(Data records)
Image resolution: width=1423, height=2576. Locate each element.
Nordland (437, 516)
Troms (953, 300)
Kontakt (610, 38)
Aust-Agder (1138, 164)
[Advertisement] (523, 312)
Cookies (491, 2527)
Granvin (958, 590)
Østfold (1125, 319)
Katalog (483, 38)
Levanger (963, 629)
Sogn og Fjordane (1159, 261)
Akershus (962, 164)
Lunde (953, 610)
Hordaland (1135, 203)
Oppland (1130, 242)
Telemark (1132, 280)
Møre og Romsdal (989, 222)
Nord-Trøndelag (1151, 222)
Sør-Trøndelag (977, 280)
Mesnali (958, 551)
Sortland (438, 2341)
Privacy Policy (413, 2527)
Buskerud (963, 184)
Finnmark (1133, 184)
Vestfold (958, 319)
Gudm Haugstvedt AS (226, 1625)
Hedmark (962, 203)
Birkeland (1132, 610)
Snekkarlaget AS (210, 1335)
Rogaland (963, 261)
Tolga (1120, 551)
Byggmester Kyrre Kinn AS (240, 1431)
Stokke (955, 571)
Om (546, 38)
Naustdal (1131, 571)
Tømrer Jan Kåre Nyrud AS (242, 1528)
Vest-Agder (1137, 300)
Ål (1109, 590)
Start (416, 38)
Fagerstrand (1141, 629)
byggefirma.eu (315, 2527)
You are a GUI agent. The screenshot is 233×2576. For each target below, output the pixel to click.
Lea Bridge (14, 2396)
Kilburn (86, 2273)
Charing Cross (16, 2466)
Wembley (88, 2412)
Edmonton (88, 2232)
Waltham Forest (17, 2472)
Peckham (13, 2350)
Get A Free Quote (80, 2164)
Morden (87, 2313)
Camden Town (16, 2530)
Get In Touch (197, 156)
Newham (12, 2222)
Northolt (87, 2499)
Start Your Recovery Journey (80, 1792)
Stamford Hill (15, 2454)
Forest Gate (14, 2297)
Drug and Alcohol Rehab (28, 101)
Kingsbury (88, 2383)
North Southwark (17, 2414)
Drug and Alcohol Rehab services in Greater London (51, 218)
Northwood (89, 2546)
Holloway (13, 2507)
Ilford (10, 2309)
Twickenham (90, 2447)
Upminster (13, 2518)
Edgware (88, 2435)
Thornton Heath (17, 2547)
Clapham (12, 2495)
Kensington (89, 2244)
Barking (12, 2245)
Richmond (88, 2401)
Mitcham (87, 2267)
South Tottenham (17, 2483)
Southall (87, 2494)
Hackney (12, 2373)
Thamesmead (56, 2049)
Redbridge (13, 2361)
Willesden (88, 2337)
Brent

→ What is expected
Could you give every entry again, exactly as written?

→ Response to the exercise
Image resolution: width=1423, height=2576. Locate each element.
Nordland (437, 516)
Troms (953, 300)
Kontakt (610, 38)
Aust-Agder (1138, 164)
[Advertisement] (523, 312)
Cookies (491, 2527)
Granvin (958, 590)
Østfold (1125, 319)
Katalog (483, 38)
Levanger (963, 629)
Sogn og Fjordane (1159, 261)
Akershus (962, 164)
Lunde (953, 610)
Hordaland (1135, 203)
Oppland (1130, 242)
Telemark (1132, 280)
Møre og Romsdal (989, 222)
Nord-Trøndelag (1151, 222)
Sør-Trøndelag (977, 280)
Mesnali (958, 551)
Sortland (438, 2341)
Privacy Policy (413, 2527)
Buskerud (963, 184)
Finnmark (1133, 184)
Vestfold (958, 319)
Gudm Haugstvedt AS (226, 1625)
Hedmark (962, 203)
Birkeland (1132, 610)
Snekkarlaget AS (210, 1335)
Rogaland (963, 261)
Tolga (1120, 551)
Byggmester Kyrre Kinn AS (240, 1431)
Stokke (955, 571)
Om (546, 38)
Naustdal (1131, 571)
Tømrer Jan Kåre Nyrud AS (242, 1528)
Vest-Agder (1137, 300)
Ål (1109, 590)
Start (416, 38)
Fagerstrand (1141, 629)
byggefirma.eu (315, 2527)
You are a GUI agent. The screenshot is 233×2576. For each target below, output the pixel to click.
Lea Bridge (14, 2396)
Kilburn (86, 2273)
Charing Cross (16, 2466)
Wembley (88, 2412)
Edmonton (88, 2232)
Waltham Forest (17, 2472)
Peckham (13, 2350)
Get A Free Quote (80, 2164)
Morden (87, 2313)
Camden Town (16, 2530)
Get In Touch (197, 156)
Newham (12, 2222)
Northolt (87, 2499)
Start Your Recovery Journey (80, 1792)
Stamford Hill (15, 2454)
Forest Gate (14, 2297)
Drug and Alcohol Rehab (28, 101)
Kingsbury (88, 2383)
North Southwark (17, 2414)
Drug and Alcohol Rehab services in Greater London (51, 218)
Northwood (89, 2546)
Holloway (13, 2507)
Ilford (10, 2309)
Twickenham (90, 2447)
Upminster (13, 2518)
Edgware (88, 2435)
Thornton Heath (17, 2547)
Clapham (12, 2495)
Kensington (89, 2244)
Barking (12, 2245)
Richmond (88, 2401)
Mitcham (87, 2267)
South Tottenham (17, 2483)
Southall (87, 2494)
Hackney (12, 2373)
Thamesmead (56, 2049)
Redbridge (13, 2361)
Willesden (88, 2337)
Brent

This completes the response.